— Given exercise —
From the passage on reflections in shiny spheres, list every kind of sphere that Berry's 1972 study is said to cover.

— Text provided —
Figure 1: Reflections from three shiny lawn-decoration balls

In 1972 Michael V. Berry of the University of Bristol published a study about reflections from such spheres as a Christmas-tree bauble, a steel ball from a bearing and a certain type of lawn decoration. As it happens, Berry is the author of an article-on a different subject-in this issue of Scientfic American [see "The Geometric Phase," I page 46]. Each sphere serves as a convex reflector, yielding miniature and distorted images that seem to lie within the sphere. A larger ball, such as one of the-lawn decorations, works better, because the images it yields are larger and more distinguishable. Within the sphere one sees a world that is more bizarre even than Lewis Carroll's looking-glass world.

If you place a large ball in the center of the lawn and look down on it, the world appears to lie within the ball's circular cross section, which I shall call the image plane. In it your eyes lie at the center and your head is surrounded by the sky. The edge of the lawn (effectively the horizon) forms a circle within the image, and trees that border the lawn stretch toward the center of the image. Tall buildings also stretch toward the center, but they are weirdly distorted with wide bases and narrow tops. Your own image is also warped: your feet seem too large and your body thins grotesquely toward your head like that of a cartoon character. The grass of the lawn rings the edge of the image plane.

— Source excerpt —

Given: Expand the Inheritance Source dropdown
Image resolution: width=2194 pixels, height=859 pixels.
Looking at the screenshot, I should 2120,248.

— Reply to the exercise —
- A Christmas-tree bauble
- A steel ball from a bearing
- A certain type of lawn decoration